[Items listed in a dataset]

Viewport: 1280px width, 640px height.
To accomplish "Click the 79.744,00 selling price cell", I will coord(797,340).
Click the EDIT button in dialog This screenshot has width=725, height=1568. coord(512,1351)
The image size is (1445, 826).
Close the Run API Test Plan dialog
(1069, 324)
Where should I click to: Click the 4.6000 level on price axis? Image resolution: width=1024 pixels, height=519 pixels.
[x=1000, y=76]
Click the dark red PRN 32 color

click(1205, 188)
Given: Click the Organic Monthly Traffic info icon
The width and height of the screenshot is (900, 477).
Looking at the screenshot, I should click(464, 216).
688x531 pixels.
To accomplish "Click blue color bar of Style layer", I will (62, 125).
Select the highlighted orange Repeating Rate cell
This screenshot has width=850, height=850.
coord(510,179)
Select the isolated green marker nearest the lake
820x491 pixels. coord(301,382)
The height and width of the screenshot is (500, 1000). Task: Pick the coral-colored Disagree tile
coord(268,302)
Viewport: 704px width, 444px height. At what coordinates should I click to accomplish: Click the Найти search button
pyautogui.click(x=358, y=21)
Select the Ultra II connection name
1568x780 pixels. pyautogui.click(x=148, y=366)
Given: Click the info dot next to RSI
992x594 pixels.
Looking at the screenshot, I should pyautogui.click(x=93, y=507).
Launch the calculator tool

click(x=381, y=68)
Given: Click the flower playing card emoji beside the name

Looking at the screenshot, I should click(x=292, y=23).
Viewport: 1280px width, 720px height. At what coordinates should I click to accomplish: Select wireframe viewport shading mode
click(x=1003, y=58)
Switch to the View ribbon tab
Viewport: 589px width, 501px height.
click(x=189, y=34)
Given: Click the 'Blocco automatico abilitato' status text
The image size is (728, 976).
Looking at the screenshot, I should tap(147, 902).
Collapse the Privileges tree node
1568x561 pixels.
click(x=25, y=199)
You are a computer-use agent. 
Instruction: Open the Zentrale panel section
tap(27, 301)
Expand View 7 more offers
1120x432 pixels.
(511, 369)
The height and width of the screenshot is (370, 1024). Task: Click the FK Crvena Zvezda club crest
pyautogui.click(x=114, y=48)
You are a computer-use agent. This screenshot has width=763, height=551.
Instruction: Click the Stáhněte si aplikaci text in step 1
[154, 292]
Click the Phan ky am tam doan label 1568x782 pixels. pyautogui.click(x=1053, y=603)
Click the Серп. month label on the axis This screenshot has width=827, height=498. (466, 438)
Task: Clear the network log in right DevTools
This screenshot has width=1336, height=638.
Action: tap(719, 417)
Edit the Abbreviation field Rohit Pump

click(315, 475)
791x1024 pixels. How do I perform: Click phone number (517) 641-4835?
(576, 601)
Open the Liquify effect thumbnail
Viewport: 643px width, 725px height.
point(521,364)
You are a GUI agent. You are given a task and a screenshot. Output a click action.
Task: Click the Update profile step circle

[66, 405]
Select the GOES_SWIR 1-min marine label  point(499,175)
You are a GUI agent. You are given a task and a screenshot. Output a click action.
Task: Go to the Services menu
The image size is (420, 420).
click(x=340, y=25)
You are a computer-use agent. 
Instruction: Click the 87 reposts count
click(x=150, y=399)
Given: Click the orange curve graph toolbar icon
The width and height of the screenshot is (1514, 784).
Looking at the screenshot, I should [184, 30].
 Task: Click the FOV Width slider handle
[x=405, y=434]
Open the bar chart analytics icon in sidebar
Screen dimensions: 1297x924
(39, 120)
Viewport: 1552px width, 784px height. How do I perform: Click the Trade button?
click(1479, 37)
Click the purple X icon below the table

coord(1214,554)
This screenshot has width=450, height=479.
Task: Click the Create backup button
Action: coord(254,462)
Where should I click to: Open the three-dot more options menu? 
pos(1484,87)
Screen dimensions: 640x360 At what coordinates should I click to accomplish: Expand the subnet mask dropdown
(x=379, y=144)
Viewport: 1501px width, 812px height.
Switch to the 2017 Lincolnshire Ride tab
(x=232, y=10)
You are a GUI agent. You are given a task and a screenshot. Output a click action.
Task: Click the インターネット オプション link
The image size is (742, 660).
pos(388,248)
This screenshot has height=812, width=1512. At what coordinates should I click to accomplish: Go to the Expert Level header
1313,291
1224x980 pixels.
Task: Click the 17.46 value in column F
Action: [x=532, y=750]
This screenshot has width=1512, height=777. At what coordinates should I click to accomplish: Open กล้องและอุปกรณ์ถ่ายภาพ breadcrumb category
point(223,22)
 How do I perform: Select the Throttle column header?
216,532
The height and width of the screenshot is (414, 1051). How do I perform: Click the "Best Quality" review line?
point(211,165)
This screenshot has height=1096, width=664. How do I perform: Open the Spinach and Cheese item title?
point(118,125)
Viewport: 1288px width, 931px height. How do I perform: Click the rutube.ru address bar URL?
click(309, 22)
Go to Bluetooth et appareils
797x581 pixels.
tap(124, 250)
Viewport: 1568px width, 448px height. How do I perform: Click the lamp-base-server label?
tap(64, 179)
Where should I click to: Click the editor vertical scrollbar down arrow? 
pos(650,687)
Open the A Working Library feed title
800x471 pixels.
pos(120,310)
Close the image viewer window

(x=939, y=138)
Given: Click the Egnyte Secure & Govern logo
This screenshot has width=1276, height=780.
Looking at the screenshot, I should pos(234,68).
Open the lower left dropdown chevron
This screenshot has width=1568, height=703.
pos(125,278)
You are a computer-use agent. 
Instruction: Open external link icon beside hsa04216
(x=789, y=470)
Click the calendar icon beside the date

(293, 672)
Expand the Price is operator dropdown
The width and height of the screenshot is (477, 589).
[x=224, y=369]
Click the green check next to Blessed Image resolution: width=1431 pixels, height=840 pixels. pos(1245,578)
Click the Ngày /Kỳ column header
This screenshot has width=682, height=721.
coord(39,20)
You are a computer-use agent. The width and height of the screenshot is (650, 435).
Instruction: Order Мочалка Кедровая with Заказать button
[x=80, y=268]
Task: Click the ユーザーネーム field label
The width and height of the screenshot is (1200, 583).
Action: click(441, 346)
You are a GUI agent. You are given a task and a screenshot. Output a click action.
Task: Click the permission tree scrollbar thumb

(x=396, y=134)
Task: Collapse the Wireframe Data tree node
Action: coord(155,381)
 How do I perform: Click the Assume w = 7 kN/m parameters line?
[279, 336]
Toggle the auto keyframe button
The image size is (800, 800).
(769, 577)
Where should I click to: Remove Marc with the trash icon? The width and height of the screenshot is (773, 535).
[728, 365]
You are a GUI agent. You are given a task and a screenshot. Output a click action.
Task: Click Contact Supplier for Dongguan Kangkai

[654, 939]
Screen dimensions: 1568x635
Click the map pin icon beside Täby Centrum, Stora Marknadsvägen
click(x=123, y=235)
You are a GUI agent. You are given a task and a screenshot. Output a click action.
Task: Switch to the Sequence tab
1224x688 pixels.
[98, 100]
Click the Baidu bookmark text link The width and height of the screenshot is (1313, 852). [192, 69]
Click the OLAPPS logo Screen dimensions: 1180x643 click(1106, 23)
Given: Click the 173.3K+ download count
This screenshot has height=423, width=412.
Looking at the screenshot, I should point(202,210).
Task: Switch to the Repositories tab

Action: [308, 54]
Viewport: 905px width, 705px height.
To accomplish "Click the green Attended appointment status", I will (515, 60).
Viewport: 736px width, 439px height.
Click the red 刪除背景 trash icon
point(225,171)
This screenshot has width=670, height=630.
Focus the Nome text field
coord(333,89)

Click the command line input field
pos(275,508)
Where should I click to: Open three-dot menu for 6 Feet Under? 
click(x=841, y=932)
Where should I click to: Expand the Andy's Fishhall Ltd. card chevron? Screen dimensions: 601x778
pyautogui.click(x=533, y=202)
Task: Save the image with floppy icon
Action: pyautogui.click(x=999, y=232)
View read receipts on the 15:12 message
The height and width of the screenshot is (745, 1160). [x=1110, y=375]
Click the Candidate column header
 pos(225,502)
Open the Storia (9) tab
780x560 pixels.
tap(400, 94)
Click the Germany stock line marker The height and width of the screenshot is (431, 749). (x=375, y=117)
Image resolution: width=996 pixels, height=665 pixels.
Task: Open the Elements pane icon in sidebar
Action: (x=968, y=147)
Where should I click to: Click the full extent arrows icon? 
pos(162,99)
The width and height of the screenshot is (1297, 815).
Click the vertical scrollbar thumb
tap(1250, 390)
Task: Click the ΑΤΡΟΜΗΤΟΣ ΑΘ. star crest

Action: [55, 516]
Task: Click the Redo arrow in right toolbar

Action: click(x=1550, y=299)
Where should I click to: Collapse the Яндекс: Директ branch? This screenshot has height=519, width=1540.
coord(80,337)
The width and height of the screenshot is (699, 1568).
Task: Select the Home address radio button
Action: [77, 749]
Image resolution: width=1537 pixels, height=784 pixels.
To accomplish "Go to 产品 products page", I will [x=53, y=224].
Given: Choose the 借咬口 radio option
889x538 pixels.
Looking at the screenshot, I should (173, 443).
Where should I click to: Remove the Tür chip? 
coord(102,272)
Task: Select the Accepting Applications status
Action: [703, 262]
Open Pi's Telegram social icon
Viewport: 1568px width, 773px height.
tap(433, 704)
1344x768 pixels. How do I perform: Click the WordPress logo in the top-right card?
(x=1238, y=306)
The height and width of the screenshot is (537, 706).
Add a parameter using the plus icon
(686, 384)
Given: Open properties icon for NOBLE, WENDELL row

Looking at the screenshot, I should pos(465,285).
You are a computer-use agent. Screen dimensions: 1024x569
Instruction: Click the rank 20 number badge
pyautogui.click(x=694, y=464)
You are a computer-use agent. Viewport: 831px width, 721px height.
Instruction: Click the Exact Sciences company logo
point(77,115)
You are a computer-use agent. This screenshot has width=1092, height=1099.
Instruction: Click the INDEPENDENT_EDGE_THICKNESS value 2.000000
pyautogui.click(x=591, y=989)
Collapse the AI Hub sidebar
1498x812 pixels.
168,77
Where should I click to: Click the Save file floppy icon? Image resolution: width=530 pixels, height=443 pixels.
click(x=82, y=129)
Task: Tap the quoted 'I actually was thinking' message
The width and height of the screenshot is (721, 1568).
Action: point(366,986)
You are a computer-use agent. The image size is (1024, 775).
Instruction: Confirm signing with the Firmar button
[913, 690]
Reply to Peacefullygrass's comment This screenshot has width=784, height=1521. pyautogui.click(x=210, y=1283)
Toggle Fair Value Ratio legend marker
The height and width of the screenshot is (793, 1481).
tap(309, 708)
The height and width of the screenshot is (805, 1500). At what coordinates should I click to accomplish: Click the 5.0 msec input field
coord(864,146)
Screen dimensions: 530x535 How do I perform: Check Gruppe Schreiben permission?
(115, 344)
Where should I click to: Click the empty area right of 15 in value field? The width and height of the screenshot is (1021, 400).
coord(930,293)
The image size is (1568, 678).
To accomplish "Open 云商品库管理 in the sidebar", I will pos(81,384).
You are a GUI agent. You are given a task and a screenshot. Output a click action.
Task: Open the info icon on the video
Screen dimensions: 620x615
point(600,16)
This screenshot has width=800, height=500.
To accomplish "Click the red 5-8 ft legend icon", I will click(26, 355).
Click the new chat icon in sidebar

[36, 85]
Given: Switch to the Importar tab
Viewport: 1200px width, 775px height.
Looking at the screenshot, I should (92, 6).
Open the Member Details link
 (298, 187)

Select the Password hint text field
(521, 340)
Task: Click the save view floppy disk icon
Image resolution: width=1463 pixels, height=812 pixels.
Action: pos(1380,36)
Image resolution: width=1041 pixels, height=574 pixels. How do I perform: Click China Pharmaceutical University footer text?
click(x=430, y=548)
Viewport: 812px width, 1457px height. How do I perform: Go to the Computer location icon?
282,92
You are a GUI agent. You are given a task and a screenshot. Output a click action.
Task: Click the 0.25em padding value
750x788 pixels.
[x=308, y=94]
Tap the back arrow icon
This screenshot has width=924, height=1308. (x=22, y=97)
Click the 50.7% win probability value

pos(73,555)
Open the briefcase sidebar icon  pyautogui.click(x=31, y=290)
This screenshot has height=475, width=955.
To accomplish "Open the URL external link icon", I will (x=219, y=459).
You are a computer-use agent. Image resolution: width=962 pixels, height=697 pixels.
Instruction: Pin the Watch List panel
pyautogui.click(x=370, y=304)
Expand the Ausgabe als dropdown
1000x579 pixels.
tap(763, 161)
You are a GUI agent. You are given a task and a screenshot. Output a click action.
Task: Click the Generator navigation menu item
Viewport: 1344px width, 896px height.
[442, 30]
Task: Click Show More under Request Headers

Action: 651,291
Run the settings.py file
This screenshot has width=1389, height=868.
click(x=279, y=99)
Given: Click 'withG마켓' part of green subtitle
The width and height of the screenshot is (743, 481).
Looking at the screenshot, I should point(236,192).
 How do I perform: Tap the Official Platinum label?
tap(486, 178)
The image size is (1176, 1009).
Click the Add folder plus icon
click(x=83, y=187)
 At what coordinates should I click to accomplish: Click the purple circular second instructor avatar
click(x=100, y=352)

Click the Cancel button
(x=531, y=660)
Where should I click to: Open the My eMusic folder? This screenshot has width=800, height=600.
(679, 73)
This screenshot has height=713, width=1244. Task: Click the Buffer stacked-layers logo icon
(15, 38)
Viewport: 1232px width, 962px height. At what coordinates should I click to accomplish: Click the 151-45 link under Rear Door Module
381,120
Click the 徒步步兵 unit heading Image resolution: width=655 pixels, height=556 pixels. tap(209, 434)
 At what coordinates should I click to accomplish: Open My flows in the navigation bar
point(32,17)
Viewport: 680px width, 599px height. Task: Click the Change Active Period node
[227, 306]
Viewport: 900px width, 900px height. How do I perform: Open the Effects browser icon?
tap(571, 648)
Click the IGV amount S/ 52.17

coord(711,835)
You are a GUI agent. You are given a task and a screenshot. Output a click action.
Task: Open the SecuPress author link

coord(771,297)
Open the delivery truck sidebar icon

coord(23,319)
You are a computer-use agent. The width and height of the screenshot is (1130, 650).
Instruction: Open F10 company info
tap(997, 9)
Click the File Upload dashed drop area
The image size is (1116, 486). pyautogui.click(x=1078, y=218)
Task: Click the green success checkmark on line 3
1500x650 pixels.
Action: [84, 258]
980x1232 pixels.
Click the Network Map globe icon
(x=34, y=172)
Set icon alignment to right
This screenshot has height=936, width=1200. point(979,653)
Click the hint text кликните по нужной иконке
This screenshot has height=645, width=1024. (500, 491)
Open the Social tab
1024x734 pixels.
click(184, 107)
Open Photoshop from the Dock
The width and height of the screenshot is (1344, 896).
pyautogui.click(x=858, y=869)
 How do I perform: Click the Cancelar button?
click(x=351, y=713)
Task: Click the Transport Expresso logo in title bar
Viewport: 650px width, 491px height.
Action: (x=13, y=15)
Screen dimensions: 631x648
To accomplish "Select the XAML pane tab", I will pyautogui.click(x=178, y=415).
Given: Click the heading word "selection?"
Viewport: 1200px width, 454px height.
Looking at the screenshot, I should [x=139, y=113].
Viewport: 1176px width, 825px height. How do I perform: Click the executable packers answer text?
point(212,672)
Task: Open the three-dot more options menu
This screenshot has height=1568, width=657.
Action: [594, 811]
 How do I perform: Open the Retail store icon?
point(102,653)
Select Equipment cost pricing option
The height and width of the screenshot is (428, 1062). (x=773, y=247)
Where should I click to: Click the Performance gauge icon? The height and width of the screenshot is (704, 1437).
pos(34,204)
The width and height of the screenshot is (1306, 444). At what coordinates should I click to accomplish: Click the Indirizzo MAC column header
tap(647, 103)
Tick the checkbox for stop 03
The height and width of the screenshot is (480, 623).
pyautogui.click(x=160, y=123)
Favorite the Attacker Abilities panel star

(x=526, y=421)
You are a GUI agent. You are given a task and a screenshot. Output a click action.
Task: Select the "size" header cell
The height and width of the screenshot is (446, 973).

» **PROBLEM STATEMENT**
Scan the lines above for the word "heading", then copy each line that has it.

» **EXERCISE SOLUTION**
Click the 徒步步兵 unit heading Image resolution: width=655 pixels, height=556 pixels. tap(209, 434)
Given: Click the heading word "selection?"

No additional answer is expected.